I looked up into the face of my Grandma.
She smiled. “Don’t let go of the string, Marlo. You don’t want to lose it. We can’t get another one.”
I nodded and rubbed my thumb over my wrist where the string made a loose loop.
For thirty whole minutes that wonderful balloon bobbed over my head. It followed me to the merry-go-round, to the bathroom, to the lunch line. It watched me eat my hot dog, carefully with one hand on the bun and the other on the string.
Then, the unthinkable happened. I was running to see a group of swans swimming across the pond. My hand loosened. The string slipped. The loop around my wrist came undone.
And the balloon was gone.
Breath snatched from my chest as I watched it rushed toward the sky. Further, further. And then it vanished from my sight. My face twisted in a sob. Tears blurred my eyes. “Nooo . . . come back.”
Grandma’s hand again touched my shoulder.
My lips quivered as I spoke. “Bring it back, Grandma. Please.”
She drew me close. “I’m sorry, sweetheart. We can’t get it back.”
There was something so final, so awful, so heartbreaking about those words that they have stayed in my memory all these years later. Even now, I can’t forget that day, nor how it felt to know that my beautiful balloon was gone forever.
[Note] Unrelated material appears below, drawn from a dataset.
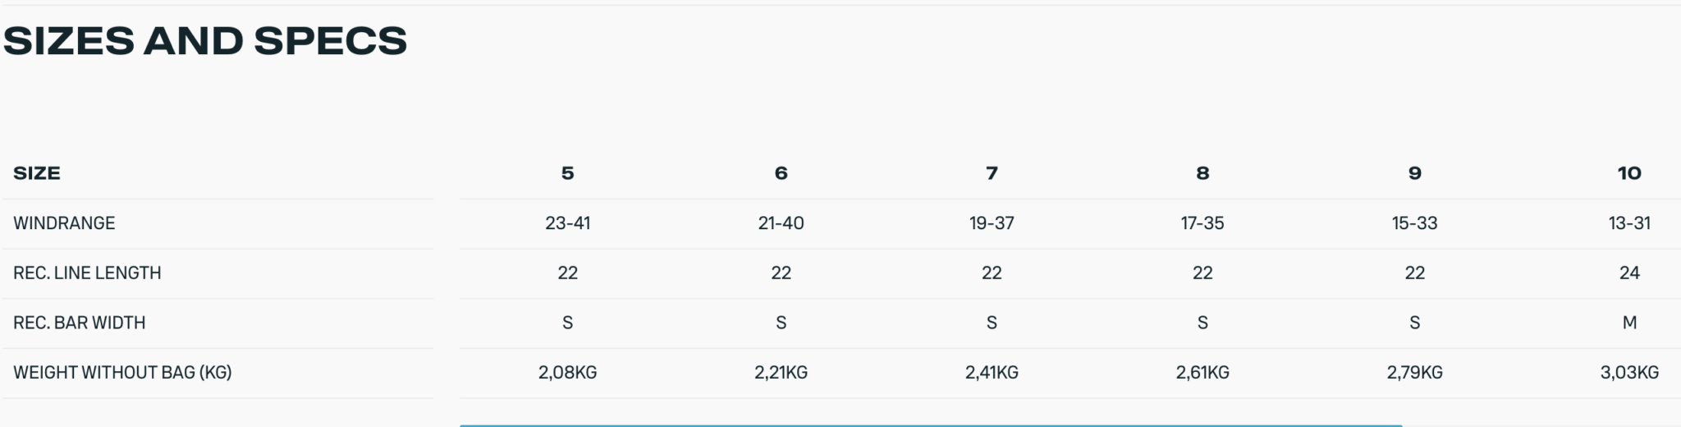Select the size 6 column header
Screen dimensions: 1681x427
[x=781, y=173]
That image was renewed for me again not too long ago as I sat in my Hebrew class and listened to the professor talk about Psalm 23. I fiddled with my pencil, half-listening. After all, what could be new about Psalm 23? I’d read it hundreds of times, not only in my Bible, but on plaques and cards and calendars and a dozen other trinkets meant to sooth and comfort.
The professor came to verse 3. I glanced at it in the Hebrew, and then in the English of my NIV translation. He restores my soul.
“Look closely at the form of the verb there,” the professor said.
I looked.
“You see how it really means that he brings back my soul.”
So what? I doodled on the edge of my notes and yawned.
The professor paused. Then, he told a story. He told about a day when his son lost a balloon.
I stopped doodling.
He told about the look on the boy’s face. About how the balloon floated up and up and up in the air and no one could bring it back.
I stopped yawning.
He said the verse again. “He brings back my soul.”
I stopped fiddling with my pencil.
He wrote the verb on the board.
And in that moment, I grasped anew the wonder of Psalm 23. We have lost our souls, to sin, to brokenness, to hurt and pain. We have lost something more precious even than a fat Mickey Mouse balloon. And there’s nothing we can do to get it back.
But God does the impossible. He brings back the balloon. What this world robs, he restores in His love. Who I really am inside, who he created me to be, he brings that back.
I have been hurt. I have chosen poorly. I have sinned. I have slipped away and flown into the sky.
But that is not the end of the story. I am not lost forever in the clouds. God restores my soul. He restores my hope. He brings me back to the place I really belong, to the hand of the One who loves me.
And now, forever, I need no longer to fear. No matter how far off I've flown.